2023 年 3 巻 4 号 p. 125-131
ウイルス感染防御に対するアプローチは,ワクチンや抗ウイルス剤といった既存医療が第一選択であることは言うまでもないが,そのインフラのハードルの高さや開発期間の長さは常に課題であった。本稿では,ヒトのウイルス感染防御メカニズムに着目し,世界で初めてとなるプラズマサイトイド樹状細胞(pDC)を活性化させる乳酸菌の発見・効果について述べる。ヒトの免疫系において外界のウイルスの侵入を感知し,IFN産生で初期応答を行いつつ,ウイルス抗原提示により獲得免疫を誘導する後期応答を行うという中心的役割を果たすのがpDCである。そこで様々な自然免疫の刺激物質を豊富に含む乳酸菌を題材として,pDC活性化乳酸菌を公共の微生物バンクをソースとして探索し,見つかったのが,プラズマ乳酸菌である。

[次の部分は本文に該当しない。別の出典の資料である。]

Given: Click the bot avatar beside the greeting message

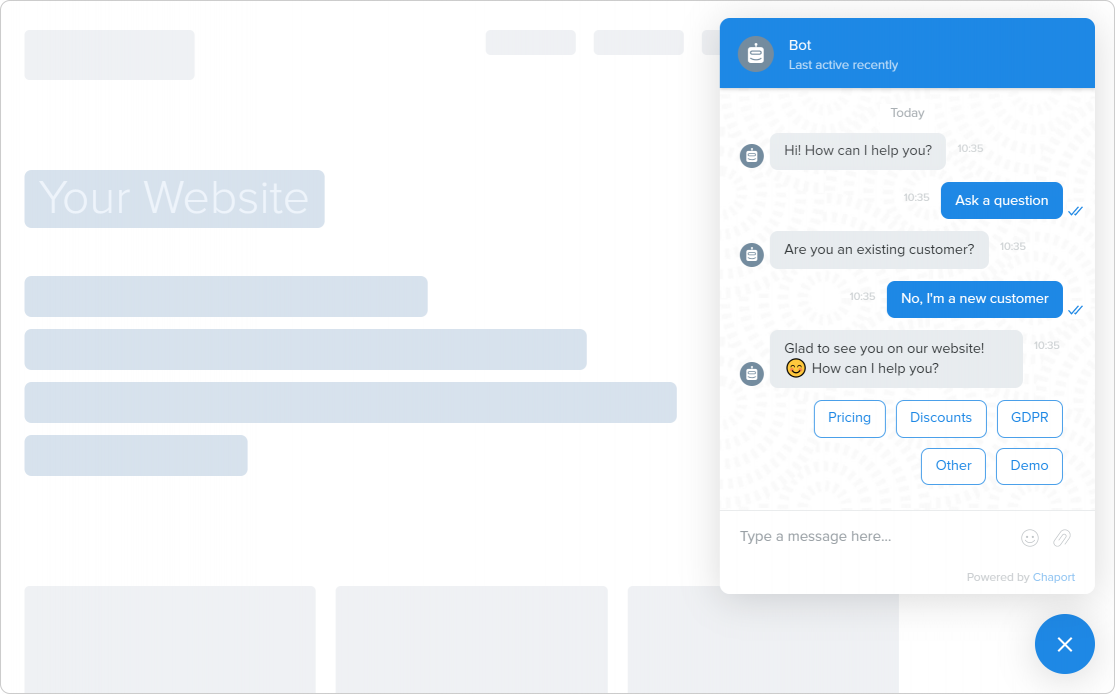Looking at the screenshot, I should [x=751, y=155].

プラズマ乳酸菌はpDC活性化の指標であるI型IFNの産生をリードアウトに選抜された菌株であるが,その後の動物実験により,少量の経口摂取によりパラインフルエンザ・ロタ・デングの様々なウイルス感染に対して著効を示すことが確認された。また,健常人を対象とした臨床試験において,冬季のインフルエンザ様症状の軽減,デング熱・一般感染症への効果も検証されている。最近では,COVID-19に対する基礎・臨床試験が進行しており,結果がまたれる。
さらに感染症に対する効果だけでなく,マウスにプラズマ乳酸菌を投与し,免疫機能を賦活させ続けることによる抗老化作用も確認されている。